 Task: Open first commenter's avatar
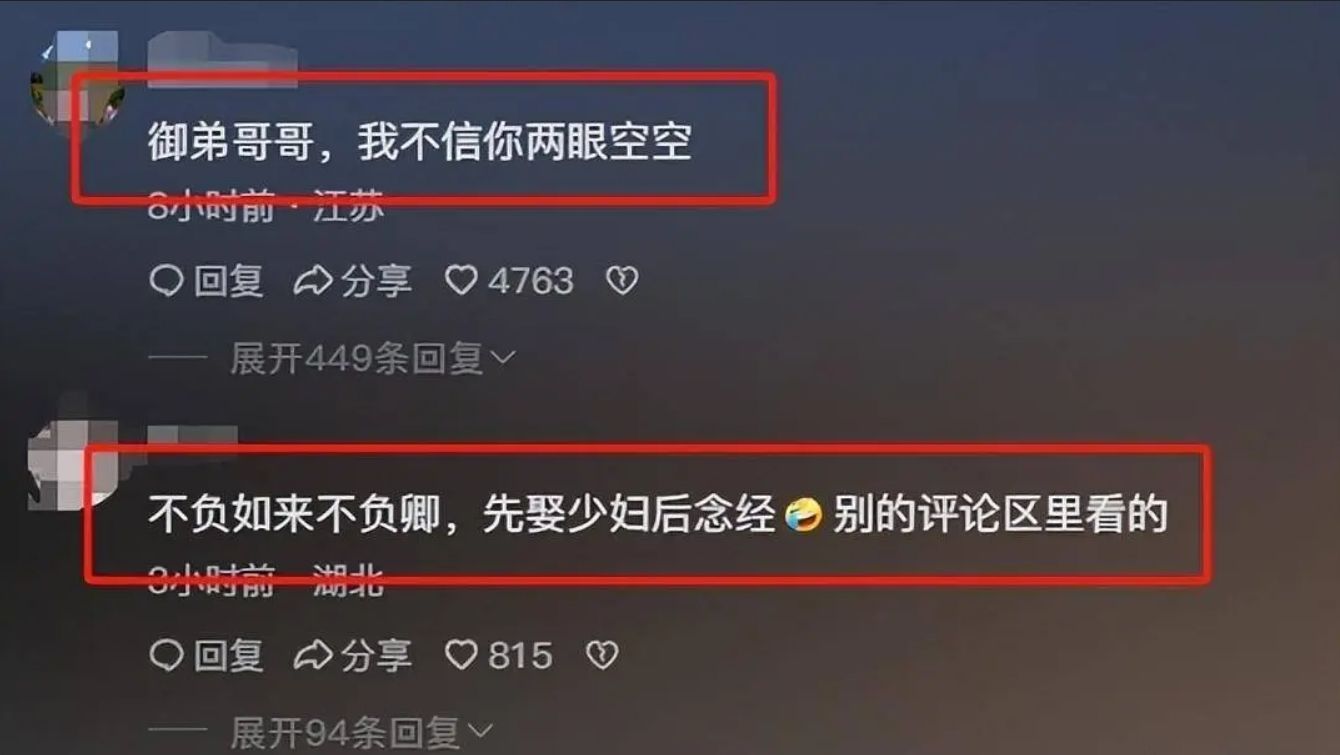[x=76, y=78]
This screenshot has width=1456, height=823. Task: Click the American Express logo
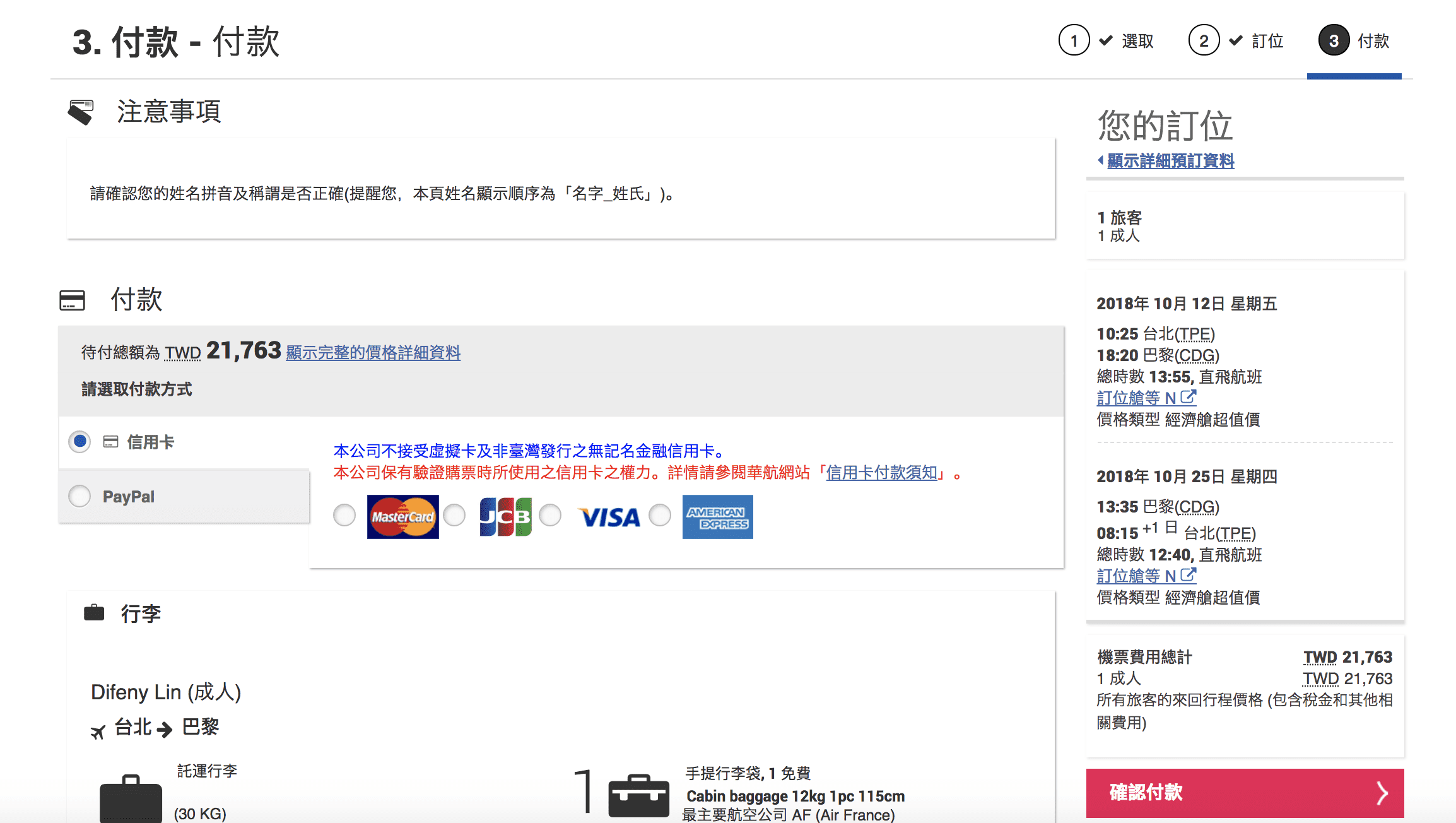point(717,517)
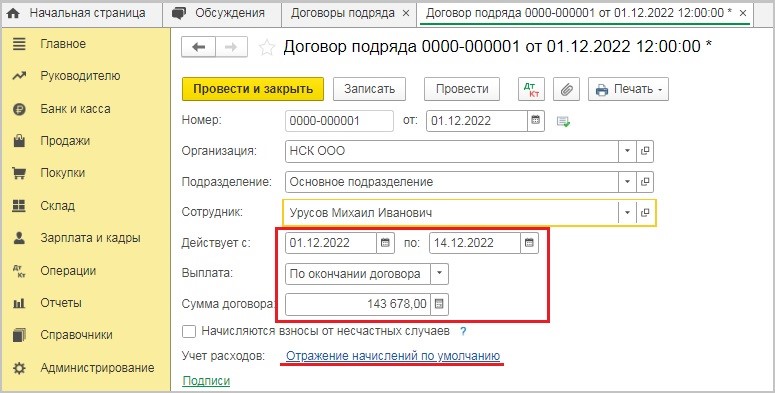Open 'Отражение начислений по умолчанию' link
The image size is (775, 393).
tap(393, 356)
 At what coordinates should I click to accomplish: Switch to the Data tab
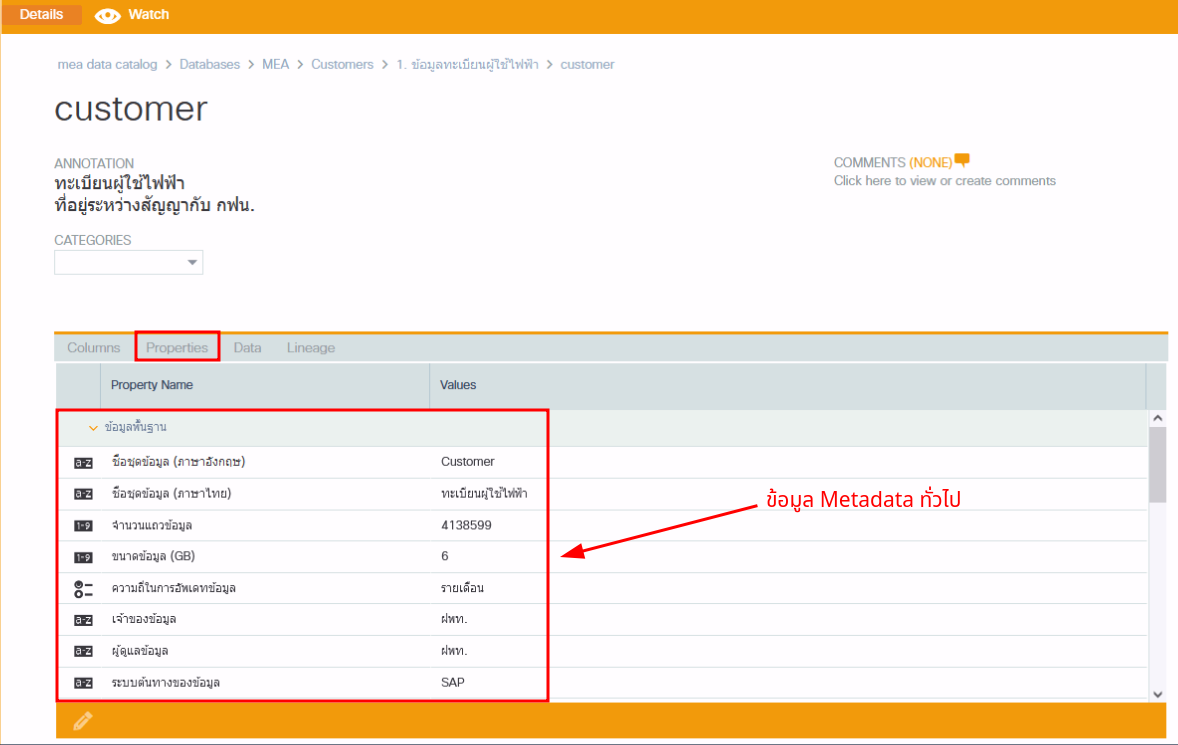(247, 348)
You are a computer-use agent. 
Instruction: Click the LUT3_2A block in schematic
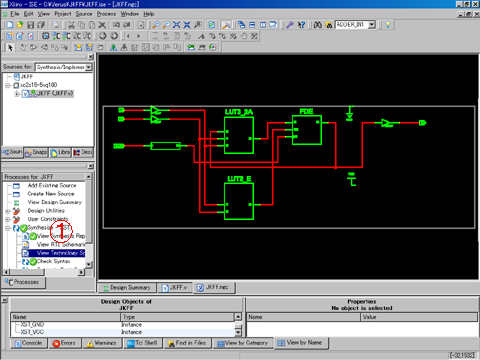[239, 135]
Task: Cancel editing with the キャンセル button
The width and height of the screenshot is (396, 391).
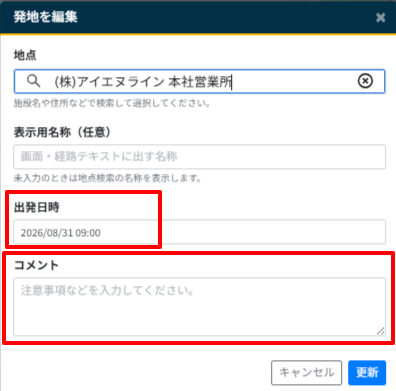Action: (x=306, y=372)
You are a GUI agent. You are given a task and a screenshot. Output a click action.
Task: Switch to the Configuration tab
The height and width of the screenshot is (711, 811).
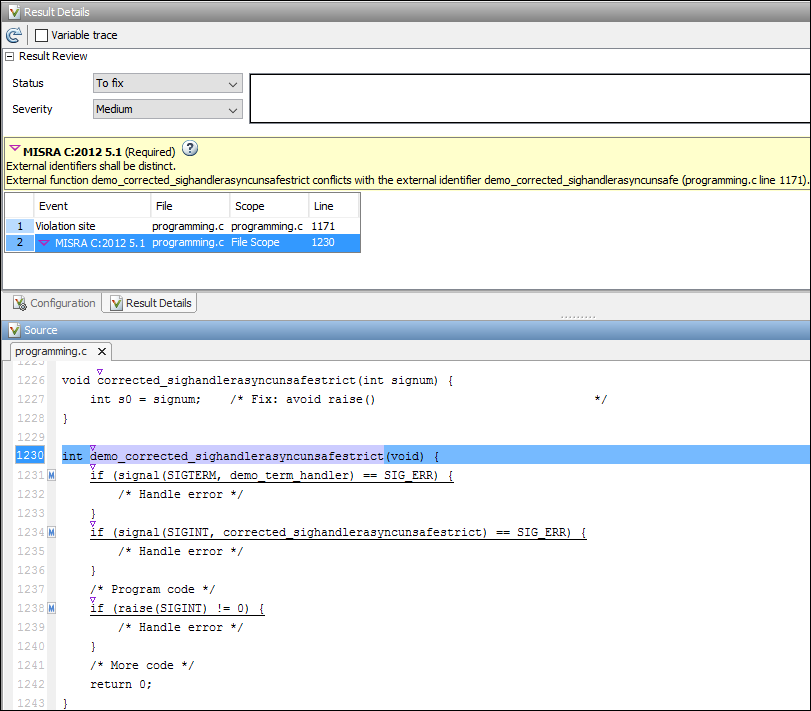coord(62,303)
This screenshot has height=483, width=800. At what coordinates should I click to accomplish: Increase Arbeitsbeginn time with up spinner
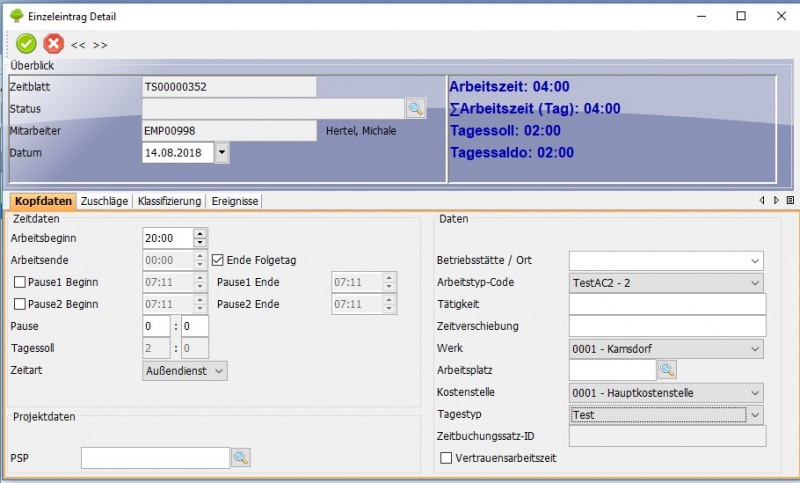200,234
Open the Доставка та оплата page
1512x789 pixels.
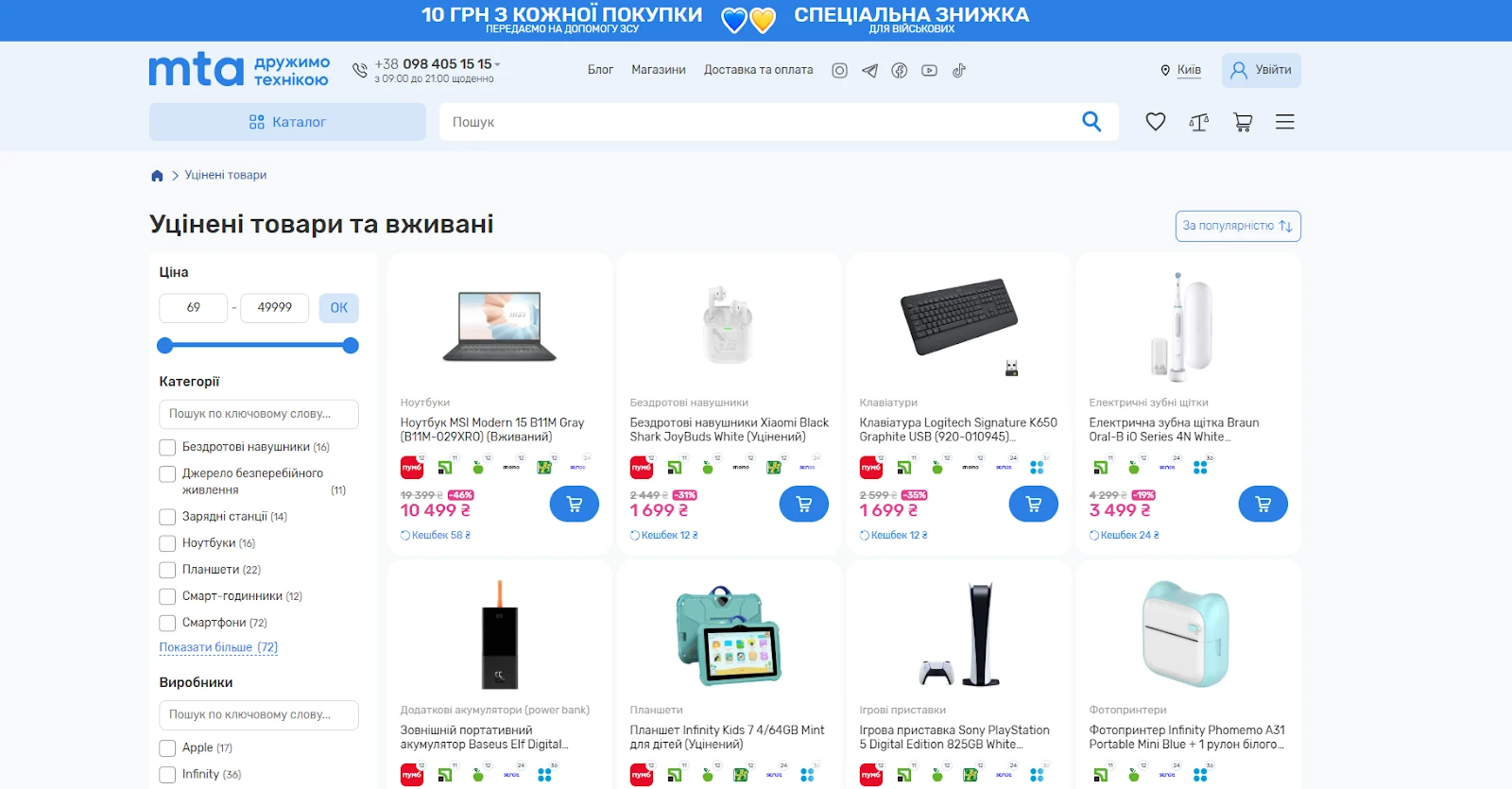(x=758, y=70)
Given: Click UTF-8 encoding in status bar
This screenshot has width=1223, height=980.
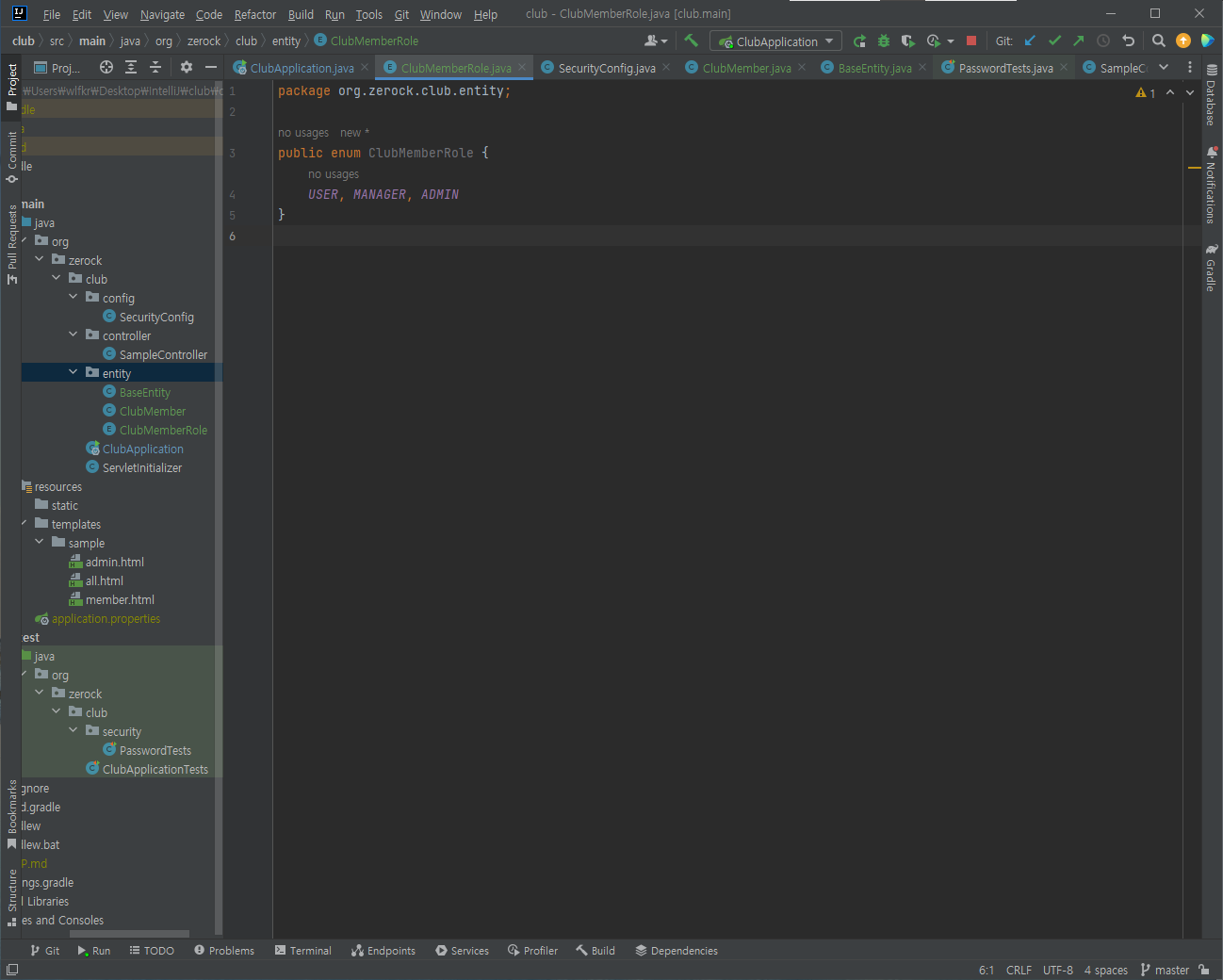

============

#### PROBLEM DETAILS
Pull out each line of the data that contains the word "This", copying those lines in full. Only matches with the same capitalization count.

#### WRITTEN RESPONSE
This screenshot has width=1456, height=823. Task: Click the American Express logo
This screenshot has height=483, width=800. At what coordinates should I click to accomplish: Increase Arbeitsbeginn time with up spinner
This screenshot has width=1223, height=980.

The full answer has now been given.